Objective: Description of two pediatric cases with refractory dystonic storm secondary to GNAO1 (G- Protein Subunit Alpha O1) mutation treated with pallidal deep brain stimulation (DBS).
Background: Mutations in the GNAO1 gene produce heterogeneous syndromes combining epileptic encephalopathy and hyperkinetic movement disorders. These patients can present exacerbations of the hyperkinetic disorder, including dystonic storm, a life-threatening complication.
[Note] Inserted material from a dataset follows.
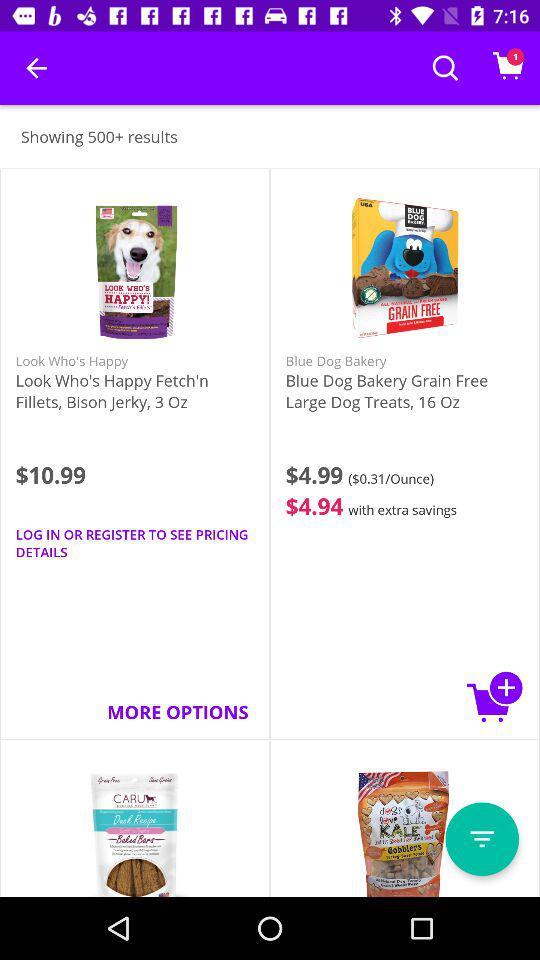  Describe the element at coordinates (481, 839) in the screenshot. I see `the filter_list icon` at that location.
Method: We present two cases with previous psychomotor delay and hyperkinetic disorder consisting in choreoathetosic movements and dystonic postures, and epilepsy in the case of the female patient.
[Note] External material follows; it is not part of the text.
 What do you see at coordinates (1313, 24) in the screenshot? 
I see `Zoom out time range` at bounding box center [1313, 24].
– 14 years-old-male with a heterozygous mutation in the GNAO1 gene (c.709G>A (p.Glu237Lys)). In the context of hip osteotomy surgery, he presented a dystonic storm.
– 6 years-old-female with a heterozygous mutation in GNAO1 gene (c.607 G>A (p.Gly203Arg)). She presented a dystonic storm triggered by a respiratory syncytial virus infection.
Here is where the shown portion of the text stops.